ARBEITSANWEISUNG: Wiederhole die Einträge von der Zeile mit „in the title?“ bis zur Zeile mit „(x=248, y=48)“ Wort für Wort, beide Zeilen eingeschlossen.

(Positionsdaten zu Wörtern und Elementen)
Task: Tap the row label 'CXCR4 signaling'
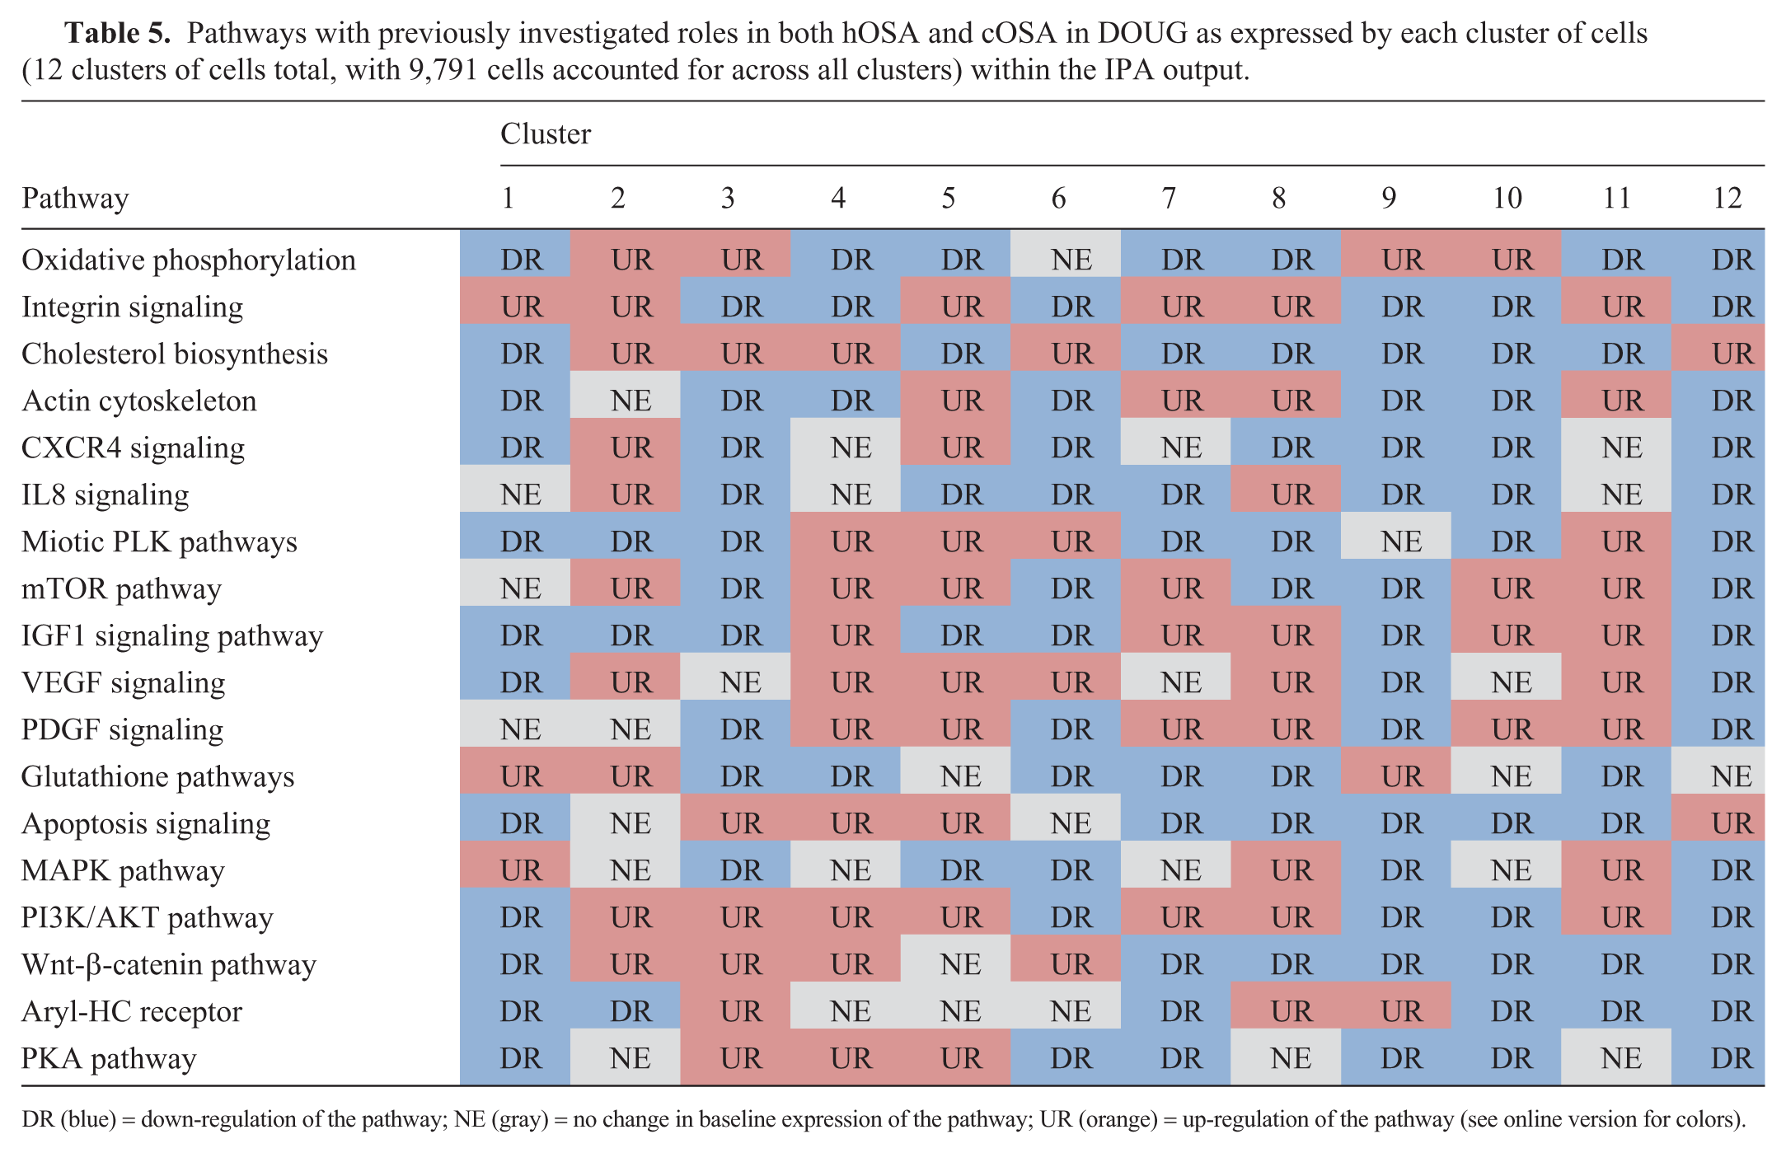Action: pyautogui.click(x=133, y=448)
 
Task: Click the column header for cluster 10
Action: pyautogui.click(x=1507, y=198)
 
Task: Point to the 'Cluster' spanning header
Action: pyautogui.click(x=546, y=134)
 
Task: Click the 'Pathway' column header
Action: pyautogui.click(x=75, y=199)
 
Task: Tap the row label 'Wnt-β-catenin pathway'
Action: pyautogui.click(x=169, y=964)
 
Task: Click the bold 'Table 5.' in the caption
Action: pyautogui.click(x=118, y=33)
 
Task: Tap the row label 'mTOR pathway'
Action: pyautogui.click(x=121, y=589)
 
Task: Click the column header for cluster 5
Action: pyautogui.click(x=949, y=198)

---

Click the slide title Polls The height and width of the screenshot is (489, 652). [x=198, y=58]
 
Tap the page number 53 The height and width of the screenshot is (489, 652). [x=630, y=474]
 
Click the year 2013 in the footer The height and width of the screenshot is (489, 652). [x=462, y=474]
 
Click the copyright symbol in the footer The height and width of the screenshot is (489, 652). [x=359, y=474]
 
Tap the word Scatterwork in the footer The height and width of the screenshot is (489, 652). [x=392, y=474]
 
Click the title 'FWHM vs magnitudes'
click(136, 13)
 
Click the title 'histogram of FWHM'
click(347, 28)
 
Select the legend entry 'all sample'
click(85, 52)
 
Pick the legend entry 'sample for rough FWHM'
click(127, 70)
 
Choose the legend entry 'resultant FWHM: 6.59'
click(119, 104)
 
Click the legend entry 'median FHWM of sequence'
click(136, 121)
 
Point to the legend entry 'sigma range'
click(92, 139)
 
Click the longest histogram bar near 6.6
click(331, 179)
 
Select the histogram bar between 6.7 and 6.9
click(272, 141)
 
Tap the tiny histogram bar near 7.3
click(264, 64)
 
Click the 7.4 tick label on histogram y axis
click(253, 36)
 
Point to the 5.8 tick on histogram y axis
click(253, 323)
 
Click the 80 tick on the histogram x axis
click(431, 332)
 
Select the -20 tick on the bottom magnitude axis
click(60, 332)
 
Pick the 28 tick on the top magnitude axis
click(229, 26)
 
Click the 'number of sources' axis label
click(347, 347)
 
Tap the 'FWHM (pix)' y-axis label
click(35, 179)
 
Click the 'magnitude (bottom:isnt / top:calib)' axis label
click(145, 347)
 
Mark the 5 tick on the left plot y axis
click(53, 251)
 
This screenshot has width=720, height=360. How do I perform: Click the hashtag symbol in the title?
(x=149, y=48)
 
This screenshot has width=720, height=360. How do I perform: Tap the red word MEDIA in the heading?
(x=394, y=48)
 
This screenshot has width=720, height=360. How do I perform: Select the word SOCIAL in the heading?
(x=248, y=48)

* * *

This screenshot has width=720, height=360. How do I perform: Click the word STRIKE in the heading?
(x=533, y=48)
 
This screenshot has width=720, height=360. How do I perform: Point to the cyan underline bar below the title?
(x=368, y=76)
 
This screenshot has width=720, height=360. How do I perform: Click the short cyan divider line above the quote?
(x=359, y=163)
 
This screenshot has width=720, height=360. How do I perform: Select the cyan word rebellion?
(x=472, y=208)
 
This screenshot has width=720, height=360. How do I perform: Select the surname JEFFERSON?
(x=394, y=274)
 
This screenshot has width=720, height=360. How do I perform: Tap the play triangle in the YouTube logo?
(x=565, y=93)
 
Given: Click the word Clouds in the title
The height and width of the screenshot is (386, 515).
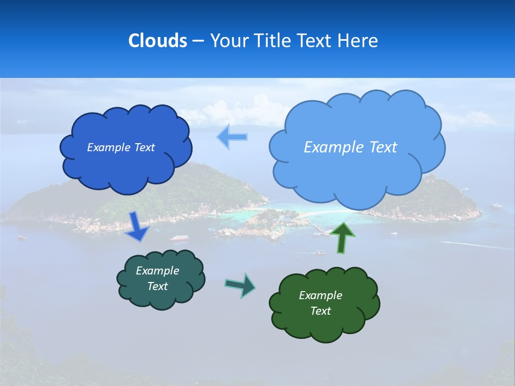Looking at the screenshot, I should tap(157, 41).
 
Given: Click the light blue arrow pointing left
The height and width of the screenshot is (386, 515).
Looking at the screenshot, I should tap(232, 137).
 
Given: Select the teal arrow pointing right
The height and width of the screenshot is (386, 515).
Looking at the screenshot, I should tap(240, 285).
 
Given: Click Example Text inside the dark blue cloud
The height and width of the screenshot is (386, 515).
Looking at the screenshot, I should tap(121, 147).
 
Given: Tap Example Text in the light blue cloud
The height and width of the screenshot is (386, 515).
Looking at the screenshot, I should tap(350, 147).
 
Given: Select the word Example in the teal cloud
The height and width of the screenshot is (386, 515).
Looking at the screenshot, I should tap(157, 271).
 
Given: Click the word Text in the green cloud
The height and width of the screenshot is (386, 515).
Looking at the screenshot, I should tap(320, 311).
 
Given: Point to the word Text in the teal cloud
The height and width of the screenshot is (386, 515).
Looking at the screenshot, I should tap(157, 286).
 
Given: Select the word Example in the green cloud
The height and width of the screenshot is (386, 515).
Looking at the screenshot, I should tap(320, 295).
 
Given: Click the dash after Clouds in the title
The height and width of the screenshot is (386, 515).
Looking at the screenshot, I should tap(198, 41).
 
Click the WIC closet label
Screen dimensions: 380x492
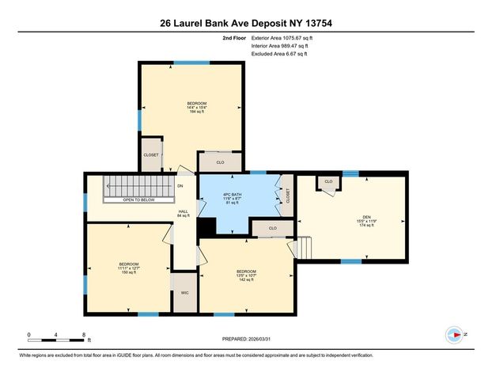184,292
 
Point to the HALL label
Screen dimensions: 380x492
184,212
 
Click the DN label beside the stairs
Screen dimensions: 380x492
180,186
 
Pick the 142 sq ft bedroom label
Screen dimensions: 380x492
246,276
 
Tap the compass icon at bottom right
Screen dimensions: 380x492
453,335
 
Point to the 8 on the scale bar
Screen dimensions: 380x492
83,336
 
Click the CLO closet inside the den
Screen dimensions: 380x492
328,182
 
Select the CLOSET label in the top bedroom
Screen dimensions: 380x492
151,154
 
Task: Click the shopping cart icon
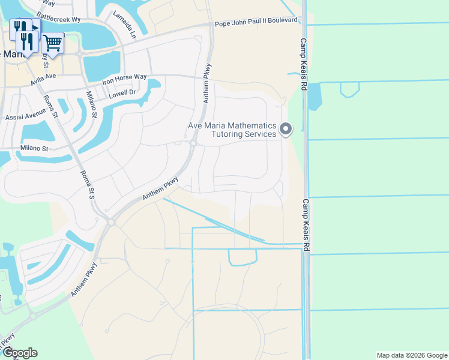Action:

GELÖSTE AUFGABE:
This screenshot has width=720, height=360. How do I perform: Click the hashtag symbol in the title?
(x=149, y=48)
 
This screenshot has width=720, height=360. How do I perform: Tap the red word MEDIA in the heading?
(x=394, y=48)
 
This screenshot has width=720, height=360. How do I perform: Select the word SOCIAL in the heading?
(x=248, y=48)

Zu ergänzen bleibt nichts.